A Síria não foge à regra da complexidade dos países do Médio Oriente. Existem variantes de origem étnica, religiosa e política, agravadas por uma guerra que começou em 2011 e um regime autoritário da família Assad que dominou o país desde 1970. Desde o golpe de Estado que levou os Assad ao poder até que o último Assad fosse obrigado a fugir de Damasco e a refugiar-se na Rússia, fica a pesada herança de um país com uma economia em ruínas, um tecido social esfrangalhado, grupos armados que vão ter dificuldade em encontrar um objetivo que possa ser comum e sementes de ódio que são caminho fácil para acções de vingança. É com este lastro que a Síria terá de trabalhar o futuro depois do virar de página.
Para além disso, a Síria é também alvo do interesse de países vizinhos. Potências regionais como o Irão, Turquia e Arábia Saudita, querem influenciar o poder de Damasco. Foi o que fizeram até agora e é o que vão continuar a fazer. Não esquecendo a Rússia e os Estados Unidos.

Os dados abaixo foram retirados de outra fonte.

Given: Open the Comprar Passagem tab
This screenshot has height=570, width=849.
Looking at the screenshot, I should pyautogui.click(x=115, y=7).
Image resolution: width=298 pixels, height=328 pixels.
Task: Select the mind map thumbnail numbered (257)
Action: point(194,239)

Fazer política “com pinças”
O “tabuleiro de xadrez” sírio exige que cada peça seja movida com cautela extrema, mas é legítimo admitir que isso não vá acontecer. Os diferentes grupos que se uniram com o objetivo de derrubar Assad, terão visões diferentes para o futuro da Síria e será na conjugação, e no confronto, dessas visões – quiçá incompatíveis – que a Síria terá de encontrar um novo rumo. Ainda assim, depois de uma longa ditadura e de quase 14 anos de guerra, o Mundo não pode exigir o impossível a uma sociedade destroçada pela guerra, com centenas de milhares de mortos, desaparecidos e refugiados, famílias desfeitas e vidas que apenas tentaram sobreviver. O passado pode servir de lição para que as armas se calem de vez? Pode, mas sabemos que não é assim tão simples.
Influências externas
A Turquia combate os curdos e quer um governo sírio que não lhes conceda qualquer tipo de autonomia ou reforço de identidade; para Israel, o afastamento de Assad (aliado do Irão) é uma vitória e logo aproveitou o vazio de poder para aniquilar toda a capacidade militar síria, ocupando ilegalmente a zona tampão junto aos Montes Golan e entrando em localidades sírias, com manifesta intenção de ficar; o Irão não vai querer perder toda a influência que tinha na Síria e vai certamente, através do Iraque, tentar manter laços estreitos com Damasco; a Arábia Saudita obteve uma meia vitória com o afastamento de Assad (aliado do Irão), mas não vai querer que a Turquia ganhe peso regional; a Rússia, aliada fundamental para Assad ter mantido o poder, vai ainda assim querer manter a base naval de Tartous e a base aérea de Khmeimim, duas bases essenciais para a presença e influência de Moscovo no Médio Oriente, Mediterrâneo e Norte de África; os Estados Unidos, titubeantes no papel que querem ter no Médio Oriente, vão defender Israel e opor-se a tudo o que possa ser considerado perigoso para Telavive.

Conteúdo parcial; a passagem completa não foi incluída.